The Avodah Blog

Poetics and Light

Yael KikenYael Kiken, from Chicago, IL, attended University of Michigan and works as an Elementary School Program Coordinator at DC SCORES, an organization that empowers students in urban communities using soccer, writing, creative expression, and service-learning.

Amid the chaos of being in a completely new city, job, living situation, and frame of mind, I’m finding comfort in small traditions. Hearing a song I loved in middle school, spotting a mug from my favorite college coffee shop, the smell of simmering cumin—these momentary sensations, conscious or not, bring me ease during a transitional time; calm in the midst of constant motion, pockets of the familiar in a strange and shifting landscape. Among these familiarities, small pieces of Jewish tradition help me feel rooted.

Hanukah observance is simple, routine, and beautiful: eight nights of lighting a Menorah. This is to commemorate the miracle in which a tiny amount of oil lasted for eight days—an unusually long amount of time—allowing the Maccabbees to clean and fully rededicate their desecrated temple.

In discussing how to carry out this tradition, students of two Rabbis had a debate about how to light the menorah. While Rabbi Shamai’s disciples suggested that we start the Hanukah celebration by lighting eight candles and whittle it down one by one each night, Rabbi Hillel’s disciples ultimately won out. They argued that we should start with one candle and add one each night, “to increase in holiness and not decrease.”

DATA RECORDS:
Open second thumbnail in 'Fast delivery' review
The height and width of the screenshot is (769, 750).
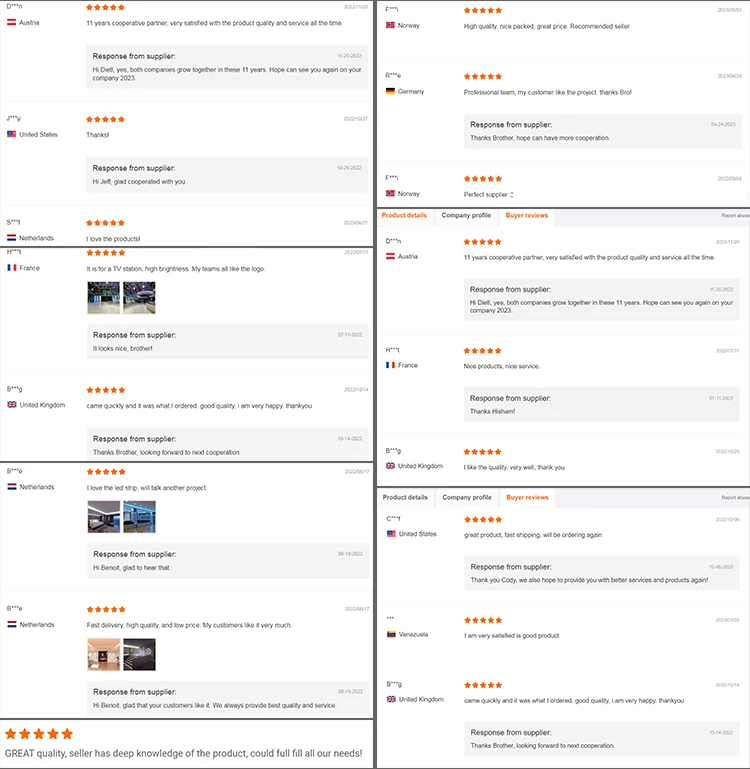139,654
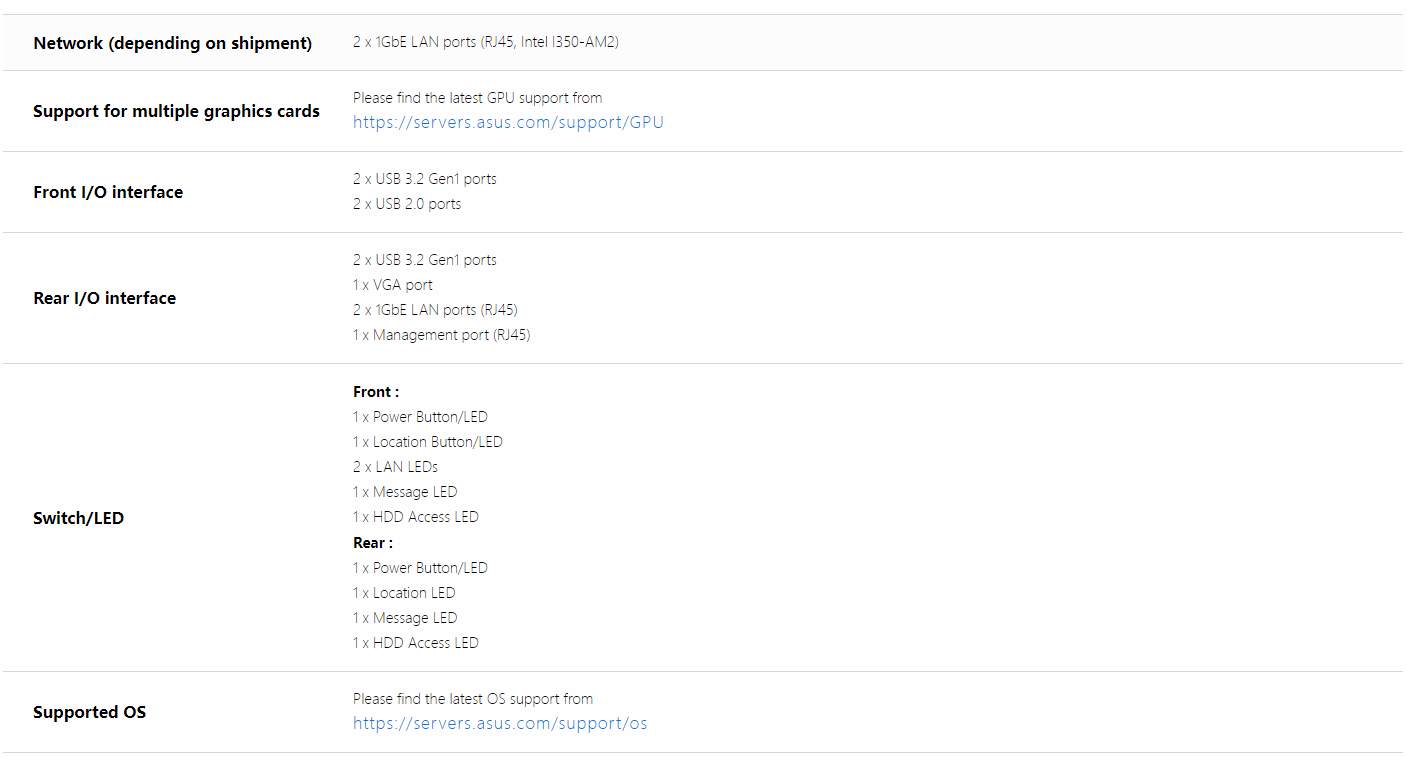Click the 2 x USB 2.0 ports line

click(407, 204)
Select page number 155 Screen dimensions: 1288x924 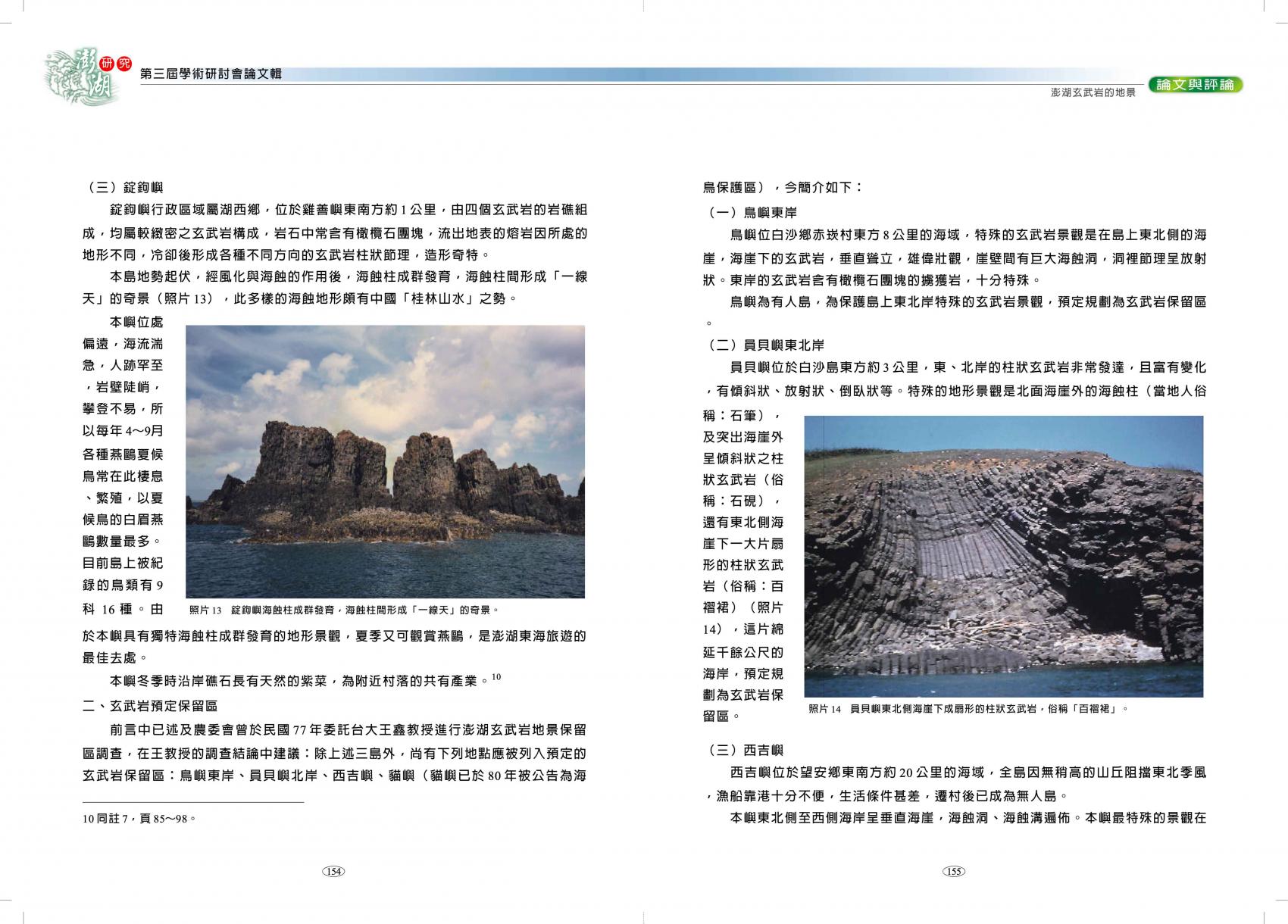click(953, 871)
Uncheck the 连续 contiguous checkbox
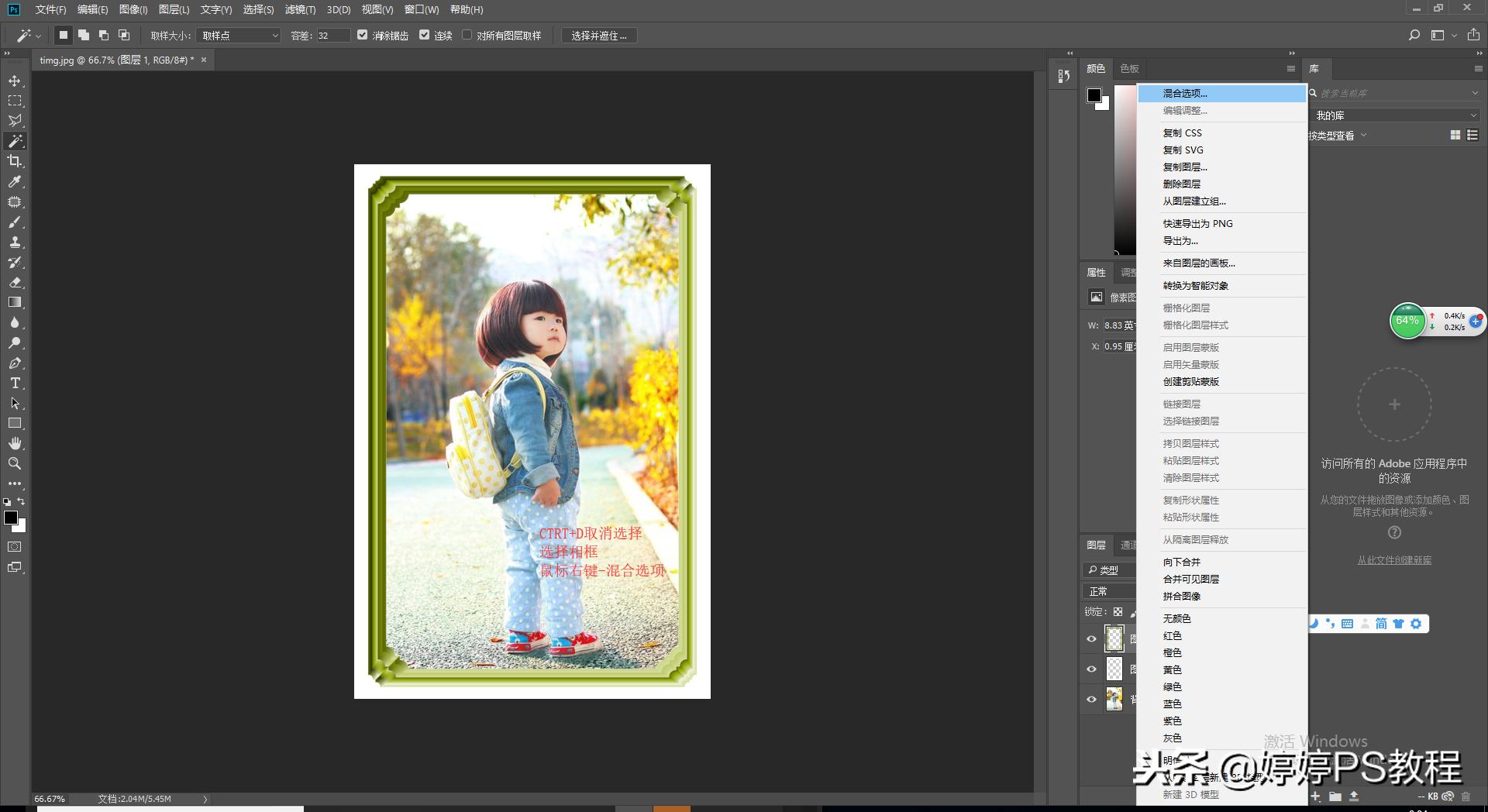Screen dimensions: 1488x812 click(x=424, y=35)
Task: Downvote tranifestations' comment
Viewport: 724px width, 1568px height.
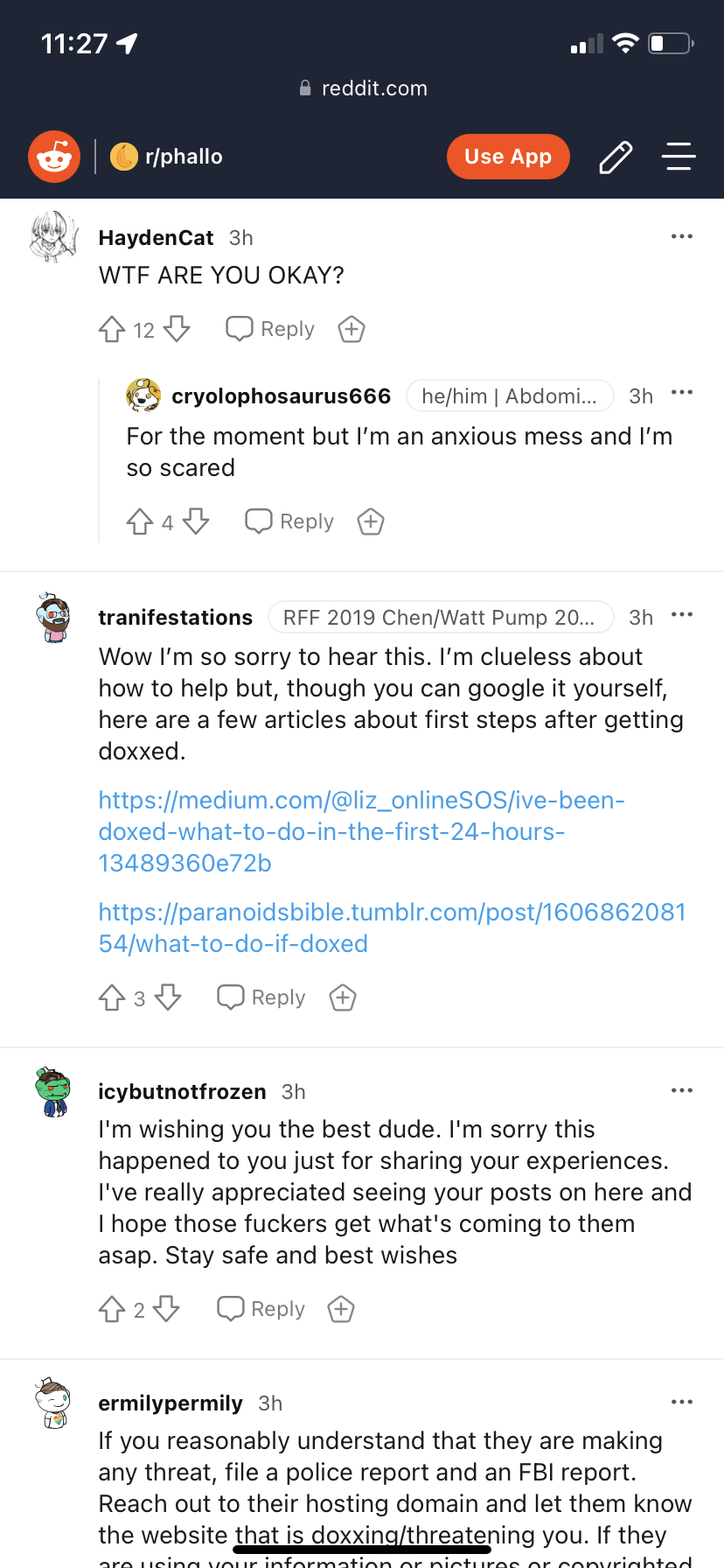Action: click(x=168, y=998)
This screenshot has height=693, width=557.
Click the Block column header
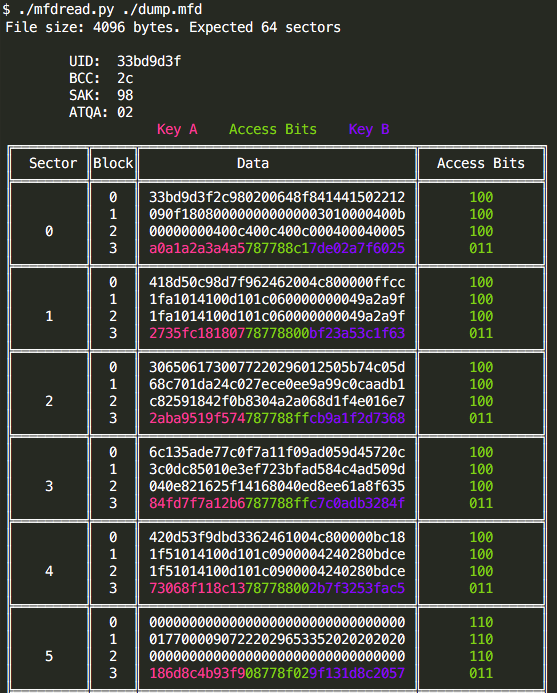point(113,163)
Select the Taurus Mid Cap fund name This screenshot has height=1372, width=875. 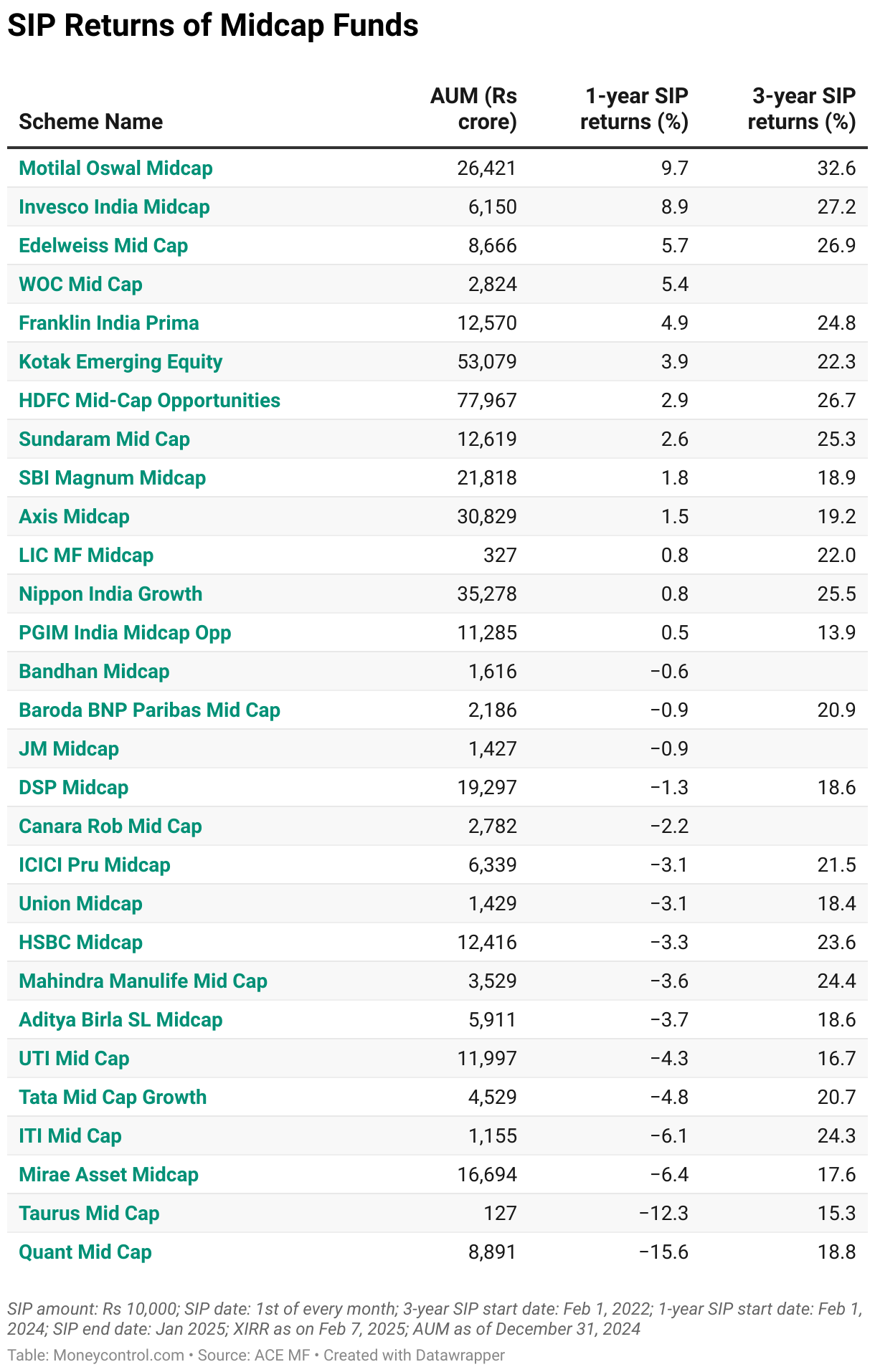pos(89,1214)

EXERCISE PROMPT:
Write the next part of the blog post about Hanukah and small traditions, starting after its final sentence. The listing has no connection to the text.

OUTPUT:
Jewish observance frequently asks us to pause—to say a blessing before proceeding, kiss a mezuzah before entering, grapple with a question before setting a tradition. I believe this is an important model for mindful, reflective action. Amid difficulty, tiny moments of illumination help me rededicate myself to my work.

Here is one of these moments:

December first—the first night of Hanukah—was the DC SCORES Poetry Slam. DC SCORES is the organization where I work—it runs afterschool poetry and soccer programs in DC public schools. At the end of the term, each school brings their best spoken-word performances to the stage at the poetry slam, a huge community event.

In addition to working at the DC SCORES office, I spend my afternoons facilitating writing workshops for 3rd, 4th, and 5th graders at Sampson Elementary. This is challenging, to say the least—I have felt resistance from some of the students, school faculty, and within myself, and was often frustrated that I couldn’t always engage the class in something that is so exciting for me. Despite a slow start, the Sampson kids wrote some excellent poetry over the course of the semester (they liked composing group poems that involved drumming and dancing).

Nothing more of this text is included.